I have 6 predictors in my dataset. I want to use mtry = 6,5,4,3,2,1
, e.g., any possible m value, and cross validate with 5-fold CV.
I believe this can be done with rfcv()
function of randomForest
package. I am running the code:
rf_cv<- rfcv(training_x,training_y,cv.fold=5, mtry=function(p) max(1, p-1))
However, calling rf_cv$n.var
gives me:
[1] 6 3 1
So, this method does not apply mtry
as I was hoping, since I said each time subtract the number of variables used by 1.
How can I try every number of variables by applying a 5-fold cross validation for each number of variable?

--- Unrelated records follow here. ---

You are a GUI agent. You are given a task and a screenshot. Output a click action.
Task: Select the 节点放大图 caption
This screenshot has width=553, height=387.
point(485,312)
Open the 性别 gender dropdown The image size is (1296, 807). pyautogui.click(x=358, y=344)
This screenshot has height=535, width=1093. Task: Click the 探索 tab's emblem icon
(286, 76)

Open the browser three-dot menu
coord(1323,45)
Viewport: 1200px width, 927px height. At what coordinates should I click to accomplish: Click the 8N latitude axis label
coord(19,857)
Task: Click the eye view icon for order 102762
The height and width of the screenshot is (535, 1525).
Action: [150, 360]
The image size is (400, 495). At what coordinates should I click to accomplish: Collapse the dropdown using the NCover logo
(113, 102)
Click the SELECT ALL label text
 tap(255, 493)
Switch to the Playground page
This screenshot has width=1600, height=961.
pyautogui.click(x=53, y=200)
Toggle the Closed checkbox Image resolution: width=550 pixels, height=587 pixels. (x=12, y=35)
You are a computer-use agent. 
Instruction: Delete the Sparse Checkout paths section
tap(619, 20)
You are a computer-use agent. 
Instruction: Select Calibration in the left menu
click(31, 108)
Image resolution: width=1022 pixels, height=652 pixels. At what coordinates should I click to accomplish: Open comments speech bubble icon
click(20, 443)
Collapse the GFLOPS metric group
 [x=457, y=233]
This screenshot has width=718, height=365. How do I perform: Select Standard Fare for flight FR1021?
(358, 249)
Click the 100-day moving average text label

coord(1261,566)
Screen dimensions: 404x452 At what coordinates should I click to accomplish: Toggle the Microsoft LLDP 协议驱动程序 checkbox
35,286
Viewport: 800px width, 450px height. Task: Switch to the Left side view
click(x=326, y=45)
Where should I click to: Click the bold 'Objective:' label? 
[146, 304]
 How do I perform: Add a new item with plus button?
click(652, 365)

I checked this post, however it is not completely related since they are discussing the default of mtry
.
In the post you referenced, it explains how the steps will determine the mtry tested. So in your case, p=6, and since you did not change step or the scale, then:
p=6; 0.5
k <- floor(log(p, base = 1/step))
n.var <- round(p * step^(0:(k - 1)))
[1] 6 3
And if n.var does not include 1, it goes ahead and includes it for you, which gives you 6,3,1. So if you want to try all numbers, set mtry to be identity, and step to be 1, set scale to anything but "log" (yeah the code doesn't give you other options):
rf_cv=rfcv(matrix(rnorm(100*6),ncol=6),rnorm(100),cv.fold=3,
mtry=identity,scale="new",step=-1)
rf_cv$n.var
[1] 6 5 4 3 2 1